## [Task instructions]
Look through the entries below for the line with "Click the blue line's top endpoint at x=8" and the line with "The width and", then give again exactly those two lines and all lines between them, minus the pictures.
------------------------------------------------------------
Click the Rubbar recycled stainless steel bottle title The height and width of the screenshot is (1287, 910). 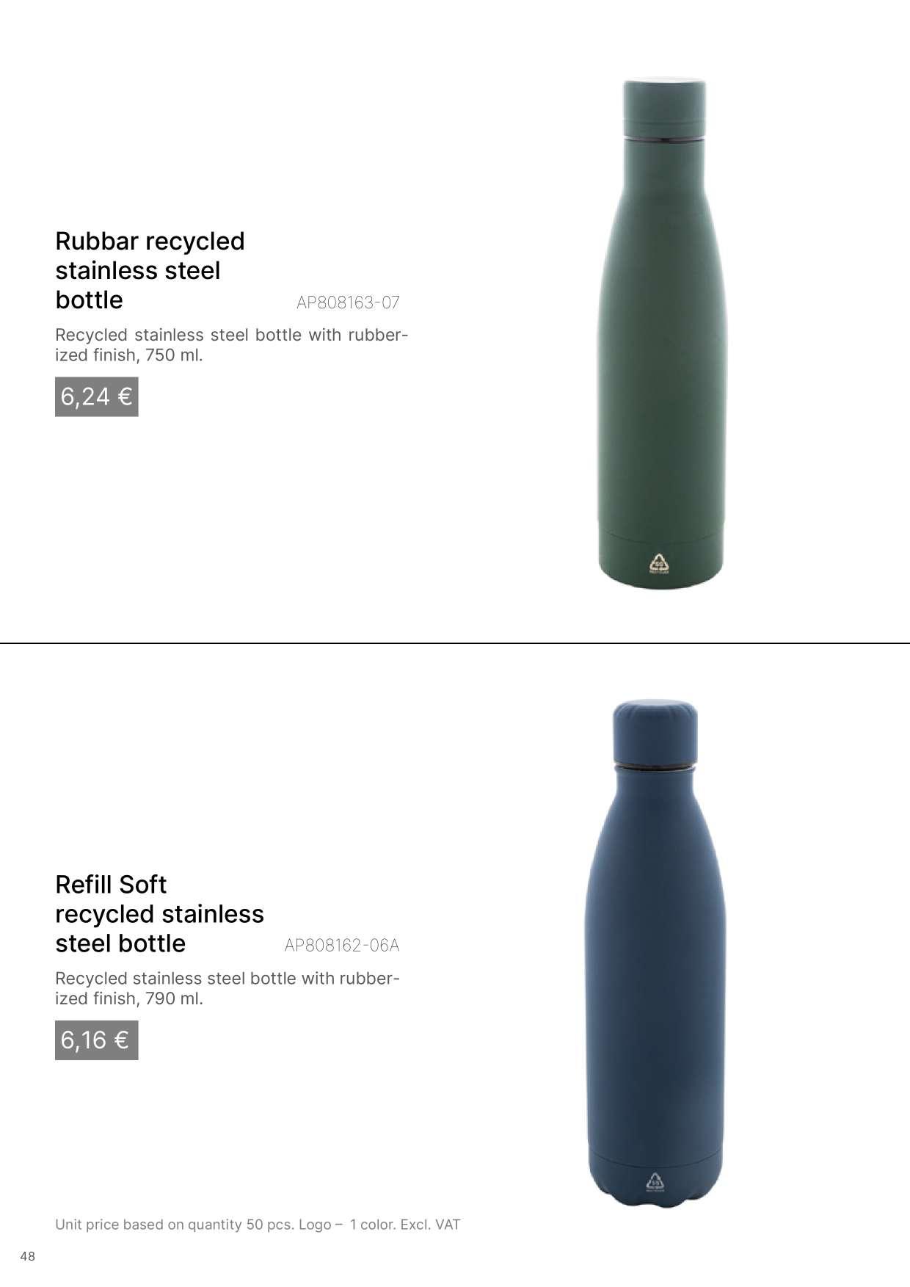150,270
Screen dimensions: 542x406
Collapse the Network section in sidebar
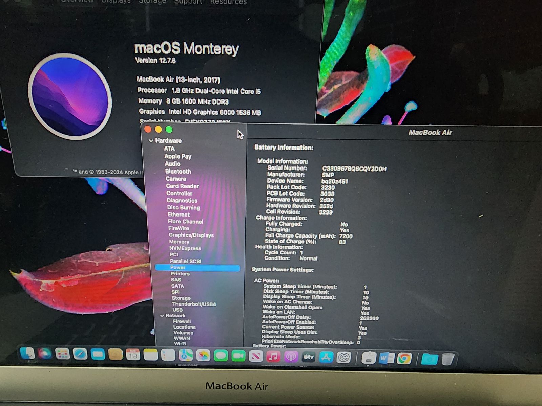[162, 316]
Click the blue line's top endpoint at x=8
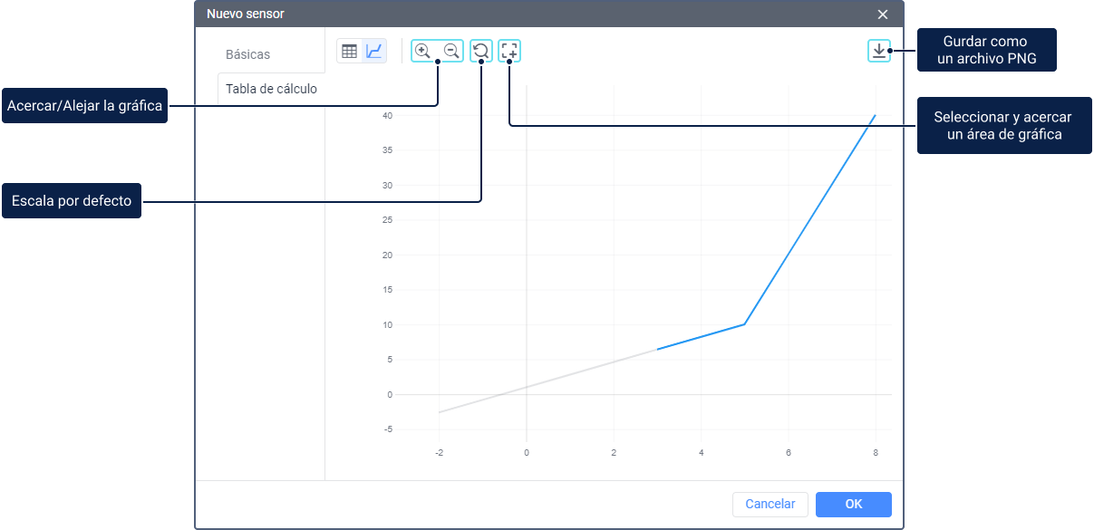This screenshot has width=1094, height=530. point(875,116)
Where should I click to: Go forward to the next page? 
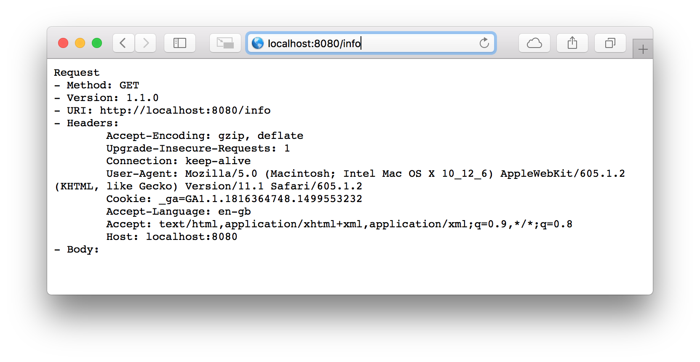[146, 43]
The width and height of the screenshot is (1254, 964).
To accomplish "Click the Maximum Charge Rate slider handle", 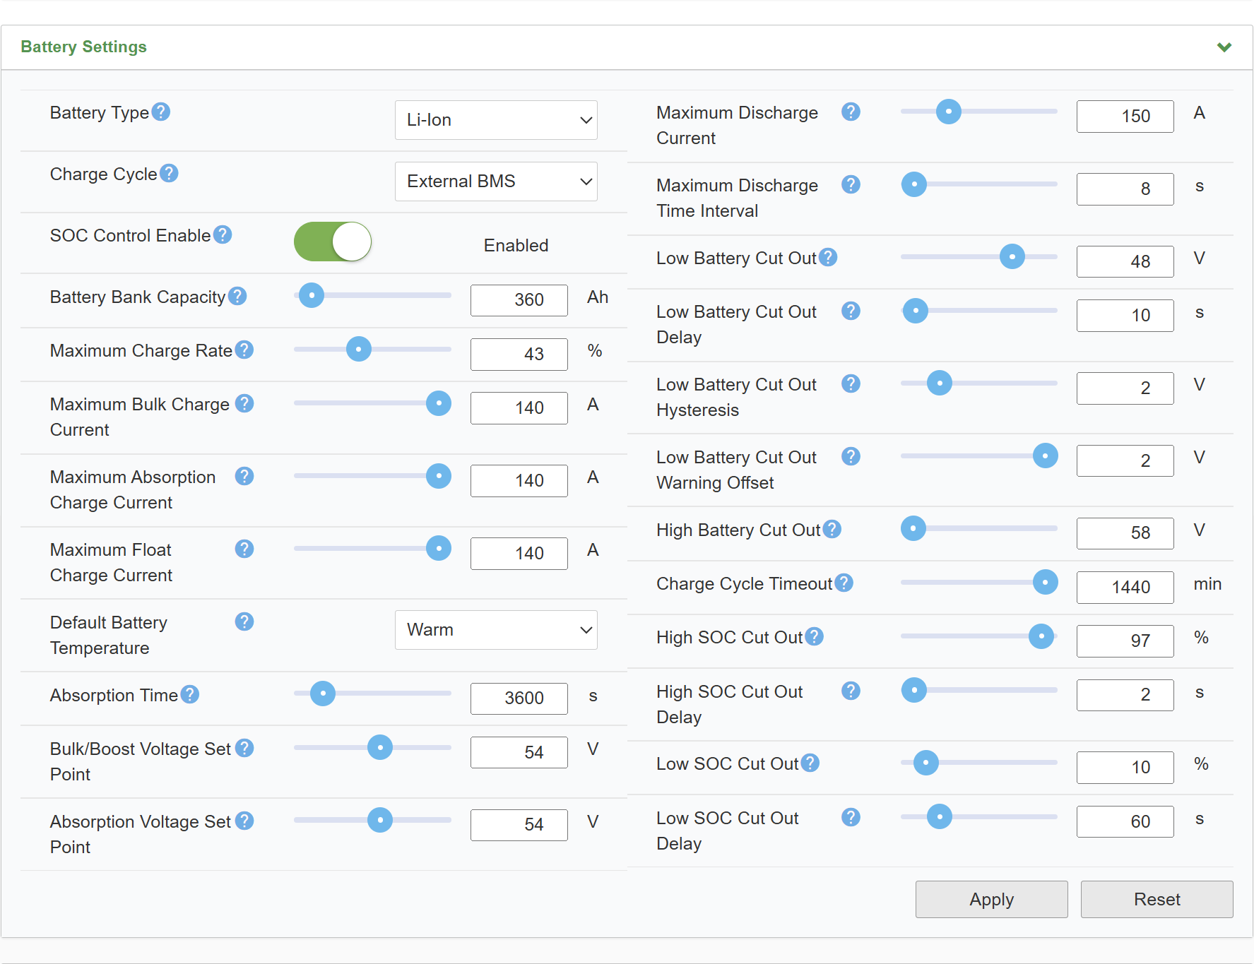I will (x=359, y=349).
------------------------------------------------------------
## [Output of the task]
Click the blue line's top endpoint at x=8
This screenshot has width=1094, height=530. point(875,116)
Where should I click to: Go forward to the next page? 
[146, 43]
The width and height of the screenshot is (1254, 964).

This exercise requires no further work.